# What the exercise asks:
Copy the Gore Park passage from the words "Park in Hamilton, Ontario, Canada" through the words "Hamilton in 1816.", swapping "merchant" for "trader".

# Source passage:
══════
Park in Hamilton, Ontario, Canada

Gore Park is a town square or urban park located in downtown Hamilton, Ontario.

==Name==

The park is located in the angle formed by James Street to the west, two separate sections of King Street to the north and south, and John Street to the east. Thin wedges of land that did not fit into square survey grids, like the land which Gore Park occupies, used to be called gores. The name of the park is thus a reference to its triangular shape that stands out among the predominantly square grid of the city.

==History==

The ground where the park is now located was once part of a Crown land grant to the prominent merchant John Askin Sr. It was later sold to Nathaniel Hughson Sr., then to James Durand, before coming into the possession of George Hamilton in 1816.

Before becoming a public space, the gore of land between King, James and John streets had served as a dump, lumber yard, and planned city market square in 1830s. In the 1840s there were numerous plans to develop the land, but these proved contentious. In 1853 it was proposed to locate a new post office on the underused land, but this was also rejected. Instead, an ornamental fountain was erected in 1860, and in 1873 the land was laid out as a park and planted with flowers and shrubs.
══════
# Record excerpts:
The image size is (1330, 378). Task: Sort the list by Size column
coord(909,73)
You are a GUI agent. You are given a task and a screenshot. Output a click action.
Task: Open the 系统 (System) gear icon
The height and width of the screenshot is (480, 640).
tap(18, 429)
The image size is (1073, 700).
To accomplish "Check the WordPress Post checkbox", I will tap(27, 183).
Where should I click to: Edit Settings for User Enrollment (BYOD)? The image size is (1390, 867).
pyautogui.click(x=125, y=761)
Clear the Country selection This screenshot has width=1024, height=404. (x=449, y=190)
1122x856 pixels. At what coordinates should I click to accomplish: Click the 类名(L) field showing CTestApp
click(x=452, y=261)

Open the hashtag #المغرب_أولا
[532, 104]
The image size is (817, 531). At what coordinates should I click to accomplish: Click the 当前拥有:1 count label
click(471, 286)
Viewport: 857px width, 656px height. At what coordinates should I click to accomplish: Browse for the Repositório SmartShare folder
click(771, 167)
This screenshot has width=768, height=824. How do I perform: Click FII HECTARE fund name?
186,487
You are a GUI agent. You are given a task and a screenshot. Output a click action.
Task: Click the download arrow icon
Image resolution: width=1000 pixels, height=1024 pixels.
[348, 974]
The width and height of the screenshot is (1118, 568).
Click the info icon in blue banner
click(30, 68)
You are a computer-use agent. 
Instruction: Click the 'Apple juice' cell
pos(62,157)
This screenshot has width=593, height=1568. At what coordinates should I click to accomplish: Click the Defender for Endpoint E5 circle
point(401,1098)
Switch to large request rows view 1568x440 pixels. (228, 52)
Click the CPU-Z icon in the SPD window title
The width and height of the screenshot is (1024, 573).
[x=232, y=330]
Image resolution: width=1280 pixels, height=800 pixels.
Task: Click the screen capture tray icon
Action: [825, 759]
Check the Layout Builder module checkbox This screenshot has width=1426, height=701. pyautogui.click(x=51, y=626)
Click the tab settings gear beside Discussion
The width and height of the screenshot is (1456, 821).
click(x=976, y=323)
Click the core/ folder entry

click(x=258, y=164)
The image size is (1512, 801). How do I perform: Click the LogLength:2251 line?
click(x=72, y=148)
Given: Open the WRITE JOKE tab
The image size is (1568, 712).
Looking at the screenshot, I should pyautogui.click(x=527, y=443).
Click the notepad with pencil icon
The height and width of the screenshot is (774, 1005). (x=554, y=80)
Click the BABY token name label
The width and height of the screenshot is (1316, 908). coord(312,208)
══════
# Answer section:
Park in Hamilton, Ontario, Canada

Gore Park is a town square or urban park located in downtown Hamilton, Ontario.

==Name==

The park is located in the angle formed by James Street to the west, two separate sections of King Street to the north and south, and John Street to the east. Thin wedges of land that did not fit into square survey grids, like the land which Gore Park occupies, used to be called gores. The name of the park is thus a reference to its triangular shape that stands out among the predominantly square grid of the city.

==History==

The ground where the park is now located was once part of a Crown land grant to the prominent trader John Askin Sr. It was later sold to Nathaniel Hughson Sr., then to James Durand, before coming into the possession of George Hamilton in 1816.